ОТРЫВОК ТЕКСТА:
•••

— У меня и с этим всё нормально. В психушке побывал. Когда в двадцать четыре года я написал первый свой роман, то родители решили, что я спятил и поместили меня в институт психиатрии имени Корсакова. Я там провёл двадцать дней. Я до сих пор вспоминаю как меня окружали сумасшедшие. Кто-то там начал мне пятку чесать, кто-то ещё что-то. Там были явно больные люди. Одному приносили шоколад, другому сосиски и они менялись, перебрасывали из угла в угол. Но я вышел из этой психушки, что я нормальный человек. Так что на этот счёт у меня есть справка. Я даже в том году сессию сдал досрочно.
— И всё-таки я не совсем понимаю, как твои родители пошли на это?
— Ну, во-первых, мне это было самому любопытно. Ведь Достоевский тоже прошёл через эти испытания. У мамы там была знакомая, врач, заведующая отделением. Меня много тестировали и определили, что я имею завышенный интеллектуальный уровень. У меня есть билет о том, что я не сумасшедший. Такой документ мало у кого есть. У меня есть. Так и должно было быть. Ведь отец у меня доцент, а мама преподаватель по химии. Ну нормально всё.
— Действительно, многое в твоей судьбе согласуется с теорией Ломброзо о гениальности. Все гении всегда подозревались в наличии у них той или иной формы безумия?

•••

Выпишите отрывок текста полностью, слово в слово, ничего не меняя. Следующий далее список никак не связан с отрывком текста.

ВЫДЕРЖКИ ИЗ ДАННЫХ:
•••

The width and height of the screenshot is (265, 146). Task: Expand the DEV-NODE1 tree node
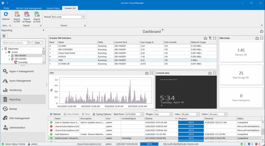tap(9, 56)
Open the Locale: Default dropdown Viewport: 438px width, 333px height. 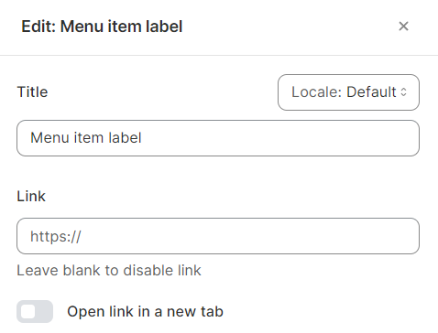pyautogui.click(x=348, y=92)
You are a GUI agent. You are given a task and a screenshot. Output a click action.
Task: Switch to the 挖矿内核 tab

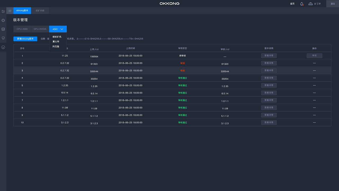pos(40,11)
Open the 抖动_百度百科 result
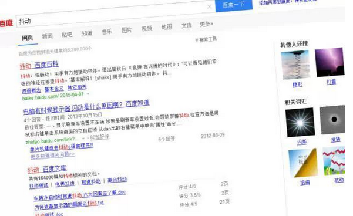Screen dimensions: 353x216 [39, 65]
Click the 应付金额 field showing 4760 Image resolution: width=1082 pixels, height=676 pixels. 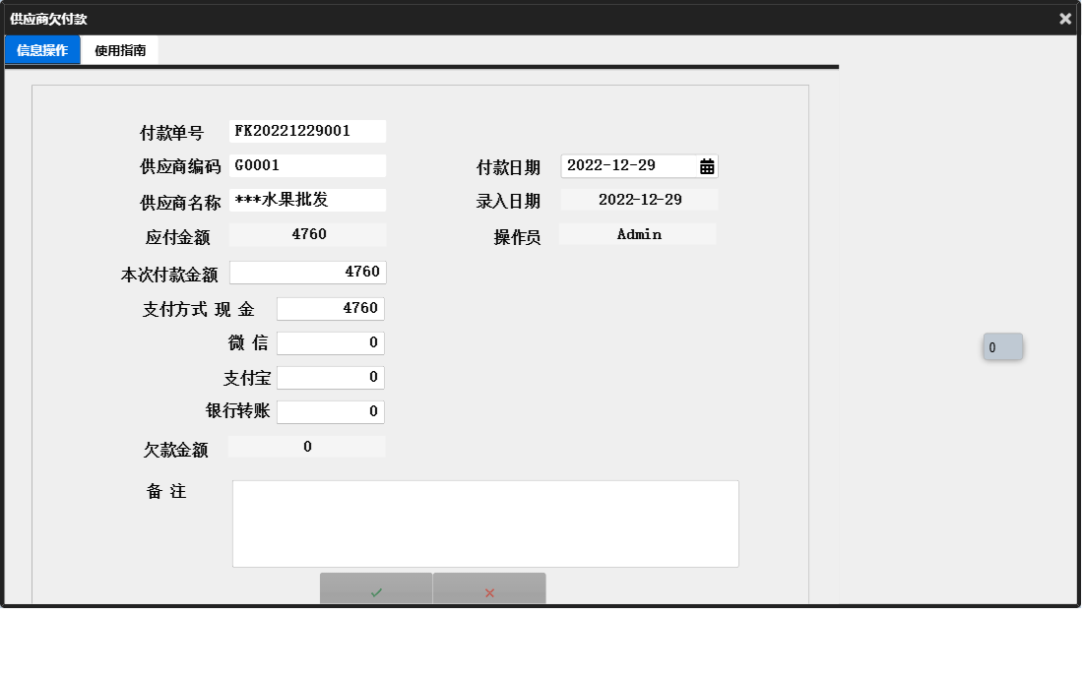(307, 233)
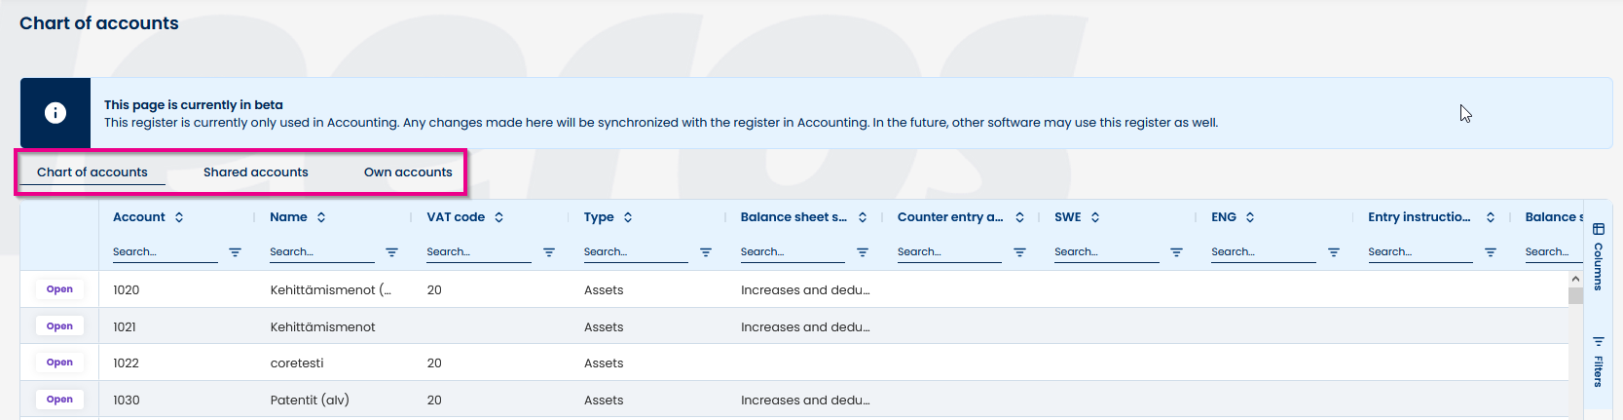Open the Account column filter icon

tap(235, 252)
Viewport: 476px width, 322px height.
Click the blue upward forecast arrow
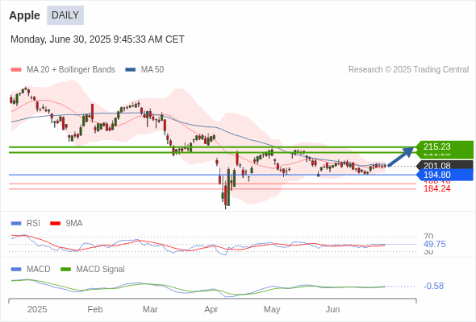(x=401, y=156)
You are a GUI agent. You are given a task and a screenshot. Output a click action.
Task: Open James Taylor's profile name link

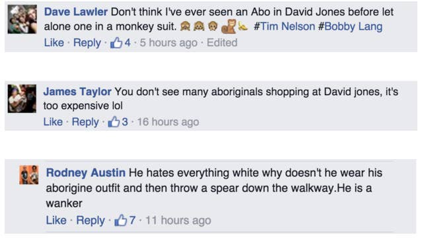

•••

РЕШЕНИЕ ЗАДАНИЯ:
— У меня и с этим всё нормально. В психушке побывал. Когда в двадцать четыре года я написал первый свой роман, то родители решили, что я спятил и поместили меня в институт психиатрии имени Корсакова. Я там провёл двадцать дней. Я до сих пор вспоминаю как меня окружали сумасшедшие. Кто-то там начал мне пятку чесать, кто-то ещё что-то. Там были явно больные люди. Одному приносили шоколад, другому сосиски и они менялись, перебрасывали из угла в угол. Но я вышел из этой психушки, что я нормальный человек. Так что на этот счёт у меня есть справка. Я даже в том году сессию сдал досрочно.
— И всё-таки я не совсем понимаю, как твои родители пошли на это?
— Ну, во-первых, мне это было самому любопытно. Ведь Достоевский тоже прошёл через эти испытания. У мамы там была знакомая, врач, заведующая отделением. Меня много тестировали и определили, что я имею завышенный интеллектуальный уровень. У меня есть билет о том, что я не сумасшедший. Такой документ мало у кого есть. У меня есть. Так и должно было быть. Ведь отец у меня доцент, а мама преподаватель по химии. Ну нормально всё.
— Действительно, многое в твоей судьбе согласуется с теорией Ломброзо о гениальности. Все гении всегда подозревались в наличии у них той или иной формы безумия?